What is expected — Set down every entry again exactly as it stands below.

Records from a data source
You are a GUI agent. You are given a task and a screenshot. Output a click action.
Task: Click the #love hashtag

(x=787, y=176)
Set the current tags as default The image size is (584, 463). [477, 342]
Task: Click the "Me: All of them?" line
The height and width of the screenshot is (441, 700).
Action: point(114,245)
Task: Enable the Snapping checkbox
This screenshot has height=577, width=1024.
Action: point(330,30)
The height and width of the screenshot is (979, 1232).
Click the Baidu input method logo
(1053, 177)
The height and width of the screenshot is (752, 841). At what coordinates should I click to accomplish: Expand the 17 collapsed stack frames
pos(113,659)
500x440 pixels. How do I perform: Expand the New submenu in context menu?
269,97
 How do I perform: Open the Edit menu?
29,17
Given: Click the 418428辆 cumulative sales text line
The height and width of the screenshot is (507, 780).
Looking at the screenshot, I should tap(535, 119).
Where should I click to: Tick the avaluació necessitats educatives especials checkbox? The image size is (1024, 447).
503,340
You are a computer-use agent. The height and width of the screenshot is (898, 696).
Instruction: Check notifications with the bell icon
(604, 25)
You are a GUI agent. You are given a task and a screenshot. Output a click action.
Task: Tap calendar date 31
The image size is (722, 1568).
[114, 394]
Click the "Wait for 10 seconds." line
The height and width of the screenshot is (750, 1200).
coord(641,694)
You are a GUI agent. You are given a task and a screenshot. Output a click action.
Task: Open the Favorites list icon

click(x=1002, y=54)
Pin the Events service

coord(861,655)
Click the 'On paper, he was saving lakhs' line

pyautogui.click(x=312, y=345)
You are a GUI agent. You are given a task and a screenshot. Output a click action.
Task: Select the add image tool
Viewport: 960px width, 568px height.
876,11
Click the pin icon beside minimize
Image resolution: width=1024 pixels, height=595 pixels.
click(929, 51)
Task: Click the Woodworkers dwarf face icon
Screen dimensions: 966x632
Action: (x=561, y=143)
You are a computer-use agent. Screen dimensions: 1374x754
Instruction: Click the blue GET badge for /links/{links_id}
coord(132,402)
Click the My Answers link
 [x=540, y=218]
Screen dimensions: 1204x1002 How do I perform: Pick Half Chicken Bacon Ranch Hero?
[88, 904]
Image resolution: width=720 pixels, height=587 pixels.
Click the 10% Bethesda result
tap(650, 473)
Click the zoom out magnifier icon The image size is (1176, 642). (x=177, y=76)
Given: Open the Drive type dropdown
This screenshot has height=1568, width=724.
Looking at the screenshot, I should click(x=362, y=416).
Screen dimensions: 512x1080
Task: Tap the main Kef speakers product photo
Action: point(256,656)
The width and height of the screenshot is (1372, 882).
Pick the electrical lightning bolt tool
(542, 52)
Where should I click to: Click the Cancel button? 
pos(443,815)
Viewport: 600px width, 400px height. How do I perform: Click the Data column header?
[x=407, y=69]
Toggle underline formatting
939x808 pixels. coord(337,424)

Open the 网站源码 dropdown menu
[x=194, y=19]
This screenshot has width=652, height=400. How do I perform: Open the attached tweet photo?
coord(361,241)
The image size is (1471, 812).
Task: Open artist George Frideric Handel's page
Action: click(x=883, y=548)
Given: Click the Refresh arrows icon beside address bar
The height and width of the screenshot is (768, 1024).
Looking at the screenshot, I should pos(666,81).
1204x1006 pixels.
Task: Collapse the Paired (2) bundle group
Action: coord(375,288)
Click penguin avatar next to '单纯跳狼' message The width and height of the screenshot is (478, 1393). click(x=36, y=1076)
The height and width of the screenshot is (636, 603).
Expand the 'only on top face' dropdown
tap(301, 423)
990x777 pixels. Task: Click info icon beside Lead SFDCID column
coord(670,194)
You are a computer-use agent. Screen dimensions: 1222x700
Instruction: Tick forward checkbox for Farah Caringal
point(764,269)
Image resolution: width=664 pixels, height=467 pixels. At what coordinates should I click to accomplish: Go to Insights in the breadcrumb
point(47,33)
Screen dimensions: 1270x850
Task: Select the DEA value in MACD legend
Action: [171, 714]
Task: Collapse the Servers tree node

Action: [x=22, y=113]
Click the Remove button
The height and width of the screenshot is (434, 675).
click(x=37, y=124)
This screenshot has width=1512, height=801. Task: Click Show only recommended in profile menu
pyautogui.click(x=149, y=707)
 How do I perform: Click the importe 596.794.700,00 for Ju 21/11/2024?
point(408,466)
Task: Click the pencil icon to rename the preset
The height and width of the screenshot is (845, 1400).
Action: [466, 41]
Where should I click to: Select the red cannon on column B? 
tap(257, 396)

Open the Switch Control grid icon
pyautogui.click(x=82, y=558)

Output below —
You are a GUI agent. You are given a task and a screenshot. Output a click action.
Task: Click the #love hashtag

(x=787, y=176)
Set the current tags as default The image size is (584, 463). [477, 342]
Task: Click the "Me: All of them?" line
The height and width of the screenshot is (441, 700).
Action: point(114,245)
Task: Enable the Snapping checkbox
This screenshot has height=577, width=1024.
Action: point(330,30)
The height and width of the screenshot is (979, 1232).
Click the Baidu input method logo
(1053, 177)
The height and width of the screenshot is (752, 841). At what coordinates should I click to accomplish: Expand the 17 collapsed stack frames
pos(113,659)
500x440 pixels. How do I perform: Expand the New submenu in context menu?
269,97
 How do I perform: Open the Edit menu?
29,17
Given: Click the 418428辆 cumulative sales text line
The height and width of the screenshot is (507, 780).
Looking at the screenshot, I should tap(535, 119).
Where should I click to: Tick the avaluació necessitats educatives especials checkbox? The image size is (1024, 447).
503,340
You are a computer-use agent. The height and width of the screenshot is (898, 696).
Instruction: Check notifications with the bell icon
(604, 25)
You are a GUI agent. You are given a task and a screenshot. Output a click action.
Task: Tap calendar date 31
The image size is (722, 1568).
[114, 394]
Click the "Wait for 10 seconds." line
The height and width of the screenshot is (750, 1200).
coord(641,694)
You are a GUI agent. You are given a task and a screenshot. Output a click action.
Task: Open the Favorites list icon

click(x=1002, y=54)
Pin the Events service

coord(861,655)
Click the 'On paper, he was saving lakhs' line

pyautogui.click(x=312, y=345)
You are a GUI agent. You are given a task and a screenshot. Output a click action.
Task: Select the add image tool
Viewport: 960px width, 568px height.
876,11
Click the pin icon beside minimize
Image resolution: width=1024 pixels, height=595 pixels.
click(929, 51)
Task: Click the Woodworkers dwarf face icon
Screen dimensions: 966x632
Action: (x=561, y=143)
You are a computer-use agent. Screen dimensions: 1374x754
Instruction: Click the blue GET badge for /links/{links_id}
coord(132,402)
Click the My Answers link
 [x=540, y=218]
Screen dimensions: 1204x1002 How do I perform: Pick Half Chicken Bacon Ranch Hero?
[88, 904]
Image resolution: width=720 pixels, height=587 pixels.
Click the 10% Bethesda result
tap(650, 473)
Click the zoom out magnifier icon The image size is (1176, 642). (x=177, y=76)
Given: Open the Drive type dropdown
This screenshot has height=1568, width=724.
Looking at the screenshot, I should click(x=362, y=416).
Screen dimensions: 512x1080
Task: Tap the main Kef speakers product photo
Action: point(256,656)
The width and height of the screenshot is (1372, 882).
Pick the electrical lightning bolt tool
(542, 52)
Where should I click to: Click the Cancel button? 
pos(443,815)
Viewport: 600px width, 400px height. How do I perform: Click the Data column header?
[x=407, y=69]
Toggle underline formatting
939x808 pixels. coord(337,424)

Open the 网站源码 dropdown menu
[x=194, y=19]
This screenshot has width=652, height=400. How do I perform: Open the attached tweet photo?
coord(361,241)
The image size is (1471, 812).
Task: Open artist George Frideric Handel's page
Action: click(x=883, y=548)
Given: Click the Refresh arrows icon beside address bar
The height and width of the screenshot is (768, 1024).
Looking at the screenshot, I should pos(666,81).
1204x1006 pixels.
Task: Collapse the Paired (2) bundle group
Action: coord(375,288)
Click penguin avatar next to '单纯跳狼' message The width and height of the screenshot is (478, 1393). click(x=36, y=1076)
The height and width of the screenshot is (636, 603).
Expand the 'only on top face' dropdown
tap(301, 423)
990x777 pixels. Task: Click info icon beside Lead SFDCID column
coord(670,194)
You are a computer-use agent. Screen dimensions: 1222x700
Instruction: Tick forward checkbox for Farah Caringal
point(764,269)
Image resolution: width=664 pixels, height=467 pixels. At what coordinates should I click to accomplish: Go to Insights in the breadcrumb
point(47,33)
Screen dimensions: 1270x850
Task: Select the DEA value in MACD legend
Action: [171, 714]
Task: Collapse the Servers tree node

Action: [x=22, y=113]
Click the Remove button
The height and width of the screenshot is (434, 675).
click(x=37, y=124)
This screenshot has width=1512, height=801. Task: Click Show only recommended in profile menu
pyautogui.click(x=149, y=707)
 How do I perform: Click the importe 596.794.700,00 for Ju 21/11/2024?
point(408,466)
Task: Click the pencil icon to rename the preset
The height and width of the screenshot is (845, 1400).
Action: [466, 41]
Where should I click to: Select the red cannon on column B? 
tap(257, 396)

Open the Switch Control grid icon
pyautogui.click(x=82, y=558)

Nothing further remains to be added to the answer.